I'm good with that symmetry. I think for social skills to be considered a viable inclusion or replacement for a combat ability, they have to affect people attacking you. I don't think this is necessary for them to be a useful noncombat skill, though. There are two schools of thought and I have seen some players who are very opposed to the thought a raging Barbarian can be talked down by a smooth talking con man. Of course, there are also a lot of players very opposed to any ability of NPC social skills impacting their PC decisions, so some controversy is inevitable.

Is it explicit somewhere in Next to date that social skills particularly affect PC's just as much as NPCs?
 

Minigiant

Legend
Supporter
All believe the real culprit for the sneak attack issue is our own imagination. This game fueled by imagination would have player imagine characters other than the urban thuggish thief, the disciplined and trained warrior, the combat ready holyman, and the scholarly spellcaster.

So when a player asks to play the acrobatic performer, a charming upperclassman, a man of science. a wizard school dropout, or many of the other guys in the world. It is up to the game to decide on if it has ways to support these people and how or if it is up to the players themselves to design them.
 

N'raac

First Post
All believe the real culprit for the sneak attack issue is our own imagination. This game fueled by imagination would have player imagine characters other than the urban thuggish thief, the disciplined and trained warrior, the combat ready holyman, and the scholarly spellcaster.

So when a player asks to play the acrobatic performer, a charming upperclassman, a man of science. a wizard school dropout, or many of the other guys in the world. It is up to the game to decide on if it has ways to support these people and how or if it is up to the players themselves to design them.

I think it is up to the game to provide a broad and diverse array of classes, races and abilities so that choosing these suggested characters does not place the player with a character far weaker than his teammates. How did one play these choices in prior editions? I suggest in 1e, we took a class and lived with the abilities it provided -so all those guys could Backstab and Climb Walls. In 2e, maybe we lucked out and had a kit. In 3e, we still picked a class, and if it was rogue, gained Sneak Attack. 4e? Not my area.

So what SHOULD Next do? I'd like to see robust choices so that we can take:

- Sneak Attack for our urban thuggish thief
- an equivalent ability based on acrobatics for our acrobatic performer, perhaps distraction and damage avoidance
- social skills usable in combat for that charming upperclassman
- gadgets and devices, perhaps alchemical bombs, for a man of science
- minor magical spells and abilities for that wizard school dropout

But if the choice is "sneak attack or better noncombat skills", I think the game fails to provide a platform for these concepts to be effective and efficient, so perhaps it is time to seek out a more robust, option-filled system such as Pathfinder's archetypes, HeroQuest's free form abilities or Hero System's granular point-based system.
 

Paraxis

Explorer
But Indiana Jones is mostly a fighter, and Sherlock Holmes would not be a D&D adventurer.

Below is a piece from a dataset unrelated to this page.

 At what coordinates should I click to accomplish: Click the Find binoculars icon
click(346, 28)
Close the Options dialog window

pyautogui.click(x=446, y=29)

When the party gathers at the Inn of [Adjective Noun] and meets for the first time by taking up the quest of the week, and they introduce each other, the guy who says "I suck at combat and can't contribute at all to one of the key areas of the adventure." gets left behind. His player then spends the next 30 minutes making a character that doesn't suck.

The game is about big damn heroes going around killing things and taking their stuff, if you want to roleplay something else use a different system than D&D they do that better, don't try and turn D&D into something it is not.

The rules should not be balanced around people making Mary Sue characters because you can't balance that.